The task
If a line of the listing contains the string "computer", return that line.

Task data
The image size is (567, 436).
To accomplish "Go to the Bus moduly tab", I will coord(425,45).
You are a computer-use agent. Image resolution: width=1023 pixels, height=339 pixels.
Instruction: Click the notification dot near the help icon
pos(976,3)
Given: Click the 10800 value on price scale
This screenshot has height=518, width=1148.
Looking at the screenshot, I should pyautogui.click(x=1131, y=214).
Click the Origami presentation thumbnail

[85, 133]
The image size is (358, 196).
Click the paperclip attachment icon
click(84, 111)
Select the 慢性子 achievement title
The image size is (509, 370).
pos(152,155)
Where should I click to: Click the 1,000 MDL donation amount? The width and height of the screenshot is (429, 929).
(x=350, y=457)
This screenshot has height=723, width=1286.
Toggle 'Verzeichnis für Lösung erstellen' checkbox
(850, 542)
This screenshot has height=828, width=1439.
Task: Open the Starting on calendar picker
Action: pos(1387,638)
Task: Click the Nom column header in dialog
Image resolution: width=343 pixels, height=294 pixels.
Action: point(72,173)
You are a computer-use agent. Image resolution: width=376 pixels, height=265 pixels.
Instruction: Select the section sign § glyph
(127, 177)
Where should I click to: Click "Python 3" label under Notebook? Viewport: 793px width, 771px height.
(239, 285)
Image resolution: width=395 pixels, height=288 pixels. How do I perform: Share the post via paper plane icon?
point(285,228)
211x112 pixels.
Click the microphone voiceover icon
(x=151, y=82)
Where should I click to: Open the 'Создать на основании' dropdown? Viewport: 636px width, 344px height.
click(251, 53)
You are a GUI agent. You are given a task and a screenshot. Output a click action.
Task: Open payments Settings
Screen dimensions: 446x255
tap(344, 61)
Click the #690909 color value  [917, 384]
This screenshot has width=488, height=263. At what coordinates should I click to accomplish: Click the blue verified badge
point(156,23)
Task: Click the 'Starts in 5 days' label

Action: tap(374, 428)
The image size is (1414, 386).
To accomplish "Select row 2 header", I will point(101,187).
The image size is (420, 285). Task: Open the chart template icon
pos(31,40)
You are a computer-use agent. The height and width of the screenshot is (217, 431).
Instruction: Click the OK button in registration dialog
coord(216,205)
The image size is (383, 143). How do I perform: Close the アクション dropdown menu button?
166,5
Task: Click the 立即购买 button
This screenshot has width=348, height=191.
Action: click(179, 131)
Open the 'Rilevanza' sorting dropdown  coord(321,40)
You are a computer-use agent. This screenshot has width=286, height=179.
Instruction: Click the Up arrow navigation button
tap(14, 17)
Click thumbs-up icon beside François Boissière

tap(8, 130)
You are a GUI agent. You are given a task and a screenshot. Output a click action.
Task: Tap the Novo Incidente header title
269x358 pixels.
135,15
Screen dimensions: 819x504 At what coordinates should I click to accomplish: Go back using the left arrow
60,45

Answer to this problem
You are a computer-use agent. Image resolution: width=1023 pixels, height=339 pixels.
You are a computer-use agent. Image resolution: width=376 pixels, height=265 pixels.
You are a computer-use agent. The height and width of the screenshot is (217, 431).
You are a computer-use agent. This screenshot has width=286, height=179.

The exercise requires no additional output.